• Information shown:
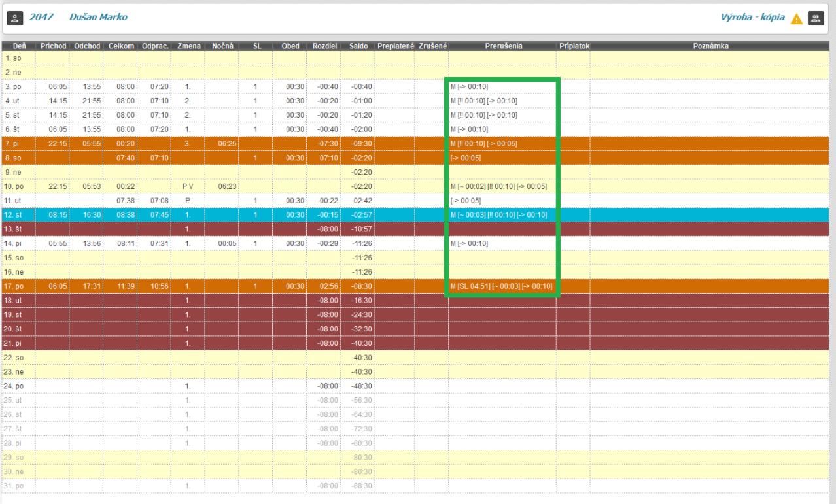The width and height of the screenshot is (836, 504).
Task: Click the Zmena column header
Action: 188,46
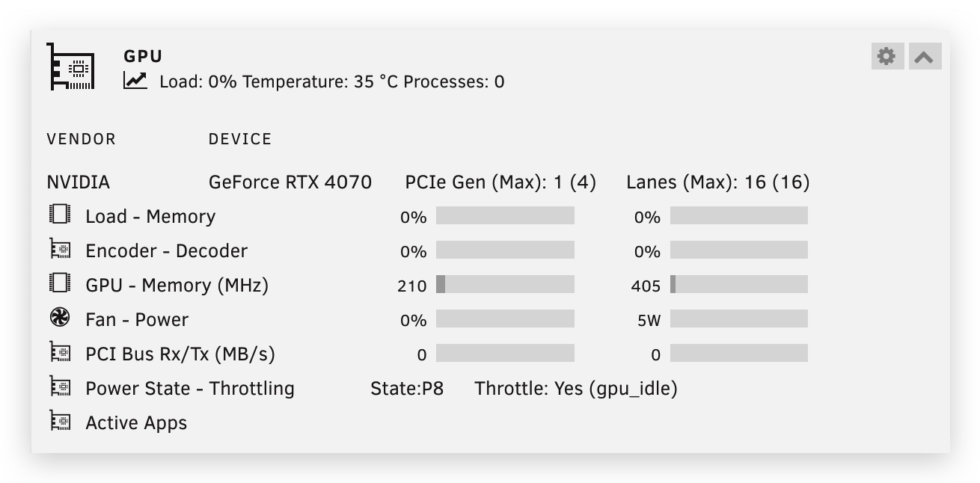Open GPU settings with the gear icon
==
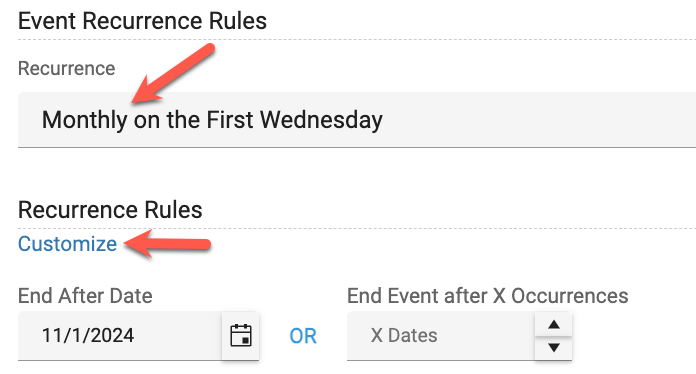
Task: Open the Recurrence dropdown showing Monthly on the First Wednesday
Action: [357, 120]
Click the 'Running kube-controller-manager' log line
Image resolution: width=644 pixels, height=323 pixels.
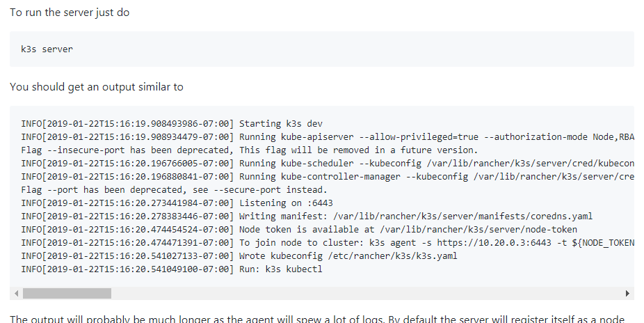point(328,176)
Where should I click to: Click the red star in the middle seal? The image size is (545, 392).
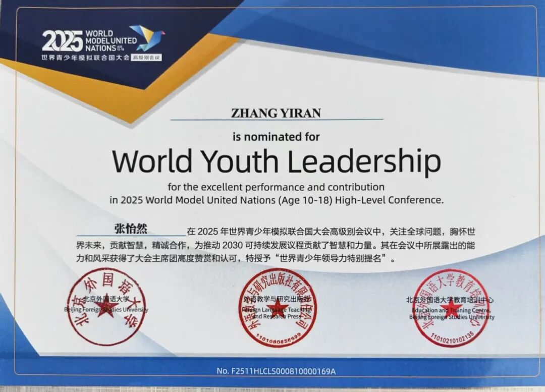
==
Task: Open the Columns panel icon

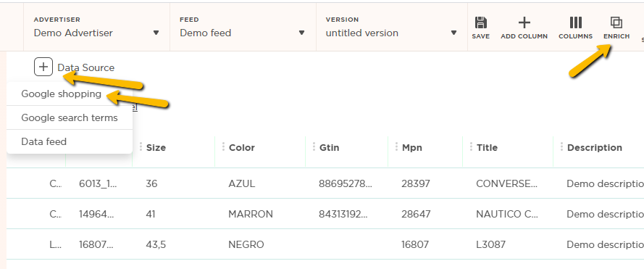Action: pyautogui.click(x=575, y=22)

• Exercise instructions: Copy exactly the lines of the entries above from the one containing "Click the 'Running" through the one containing "Where should I". Both end lines count; pictures do not.

• Task answer:
Click the 'Running kube-controller-manager' log line
Image resolution: width=644 pixels, height=323 pixels.
point(328,176)
Where should I click to: Click the red star in the middle seal? The image size is (545, 392).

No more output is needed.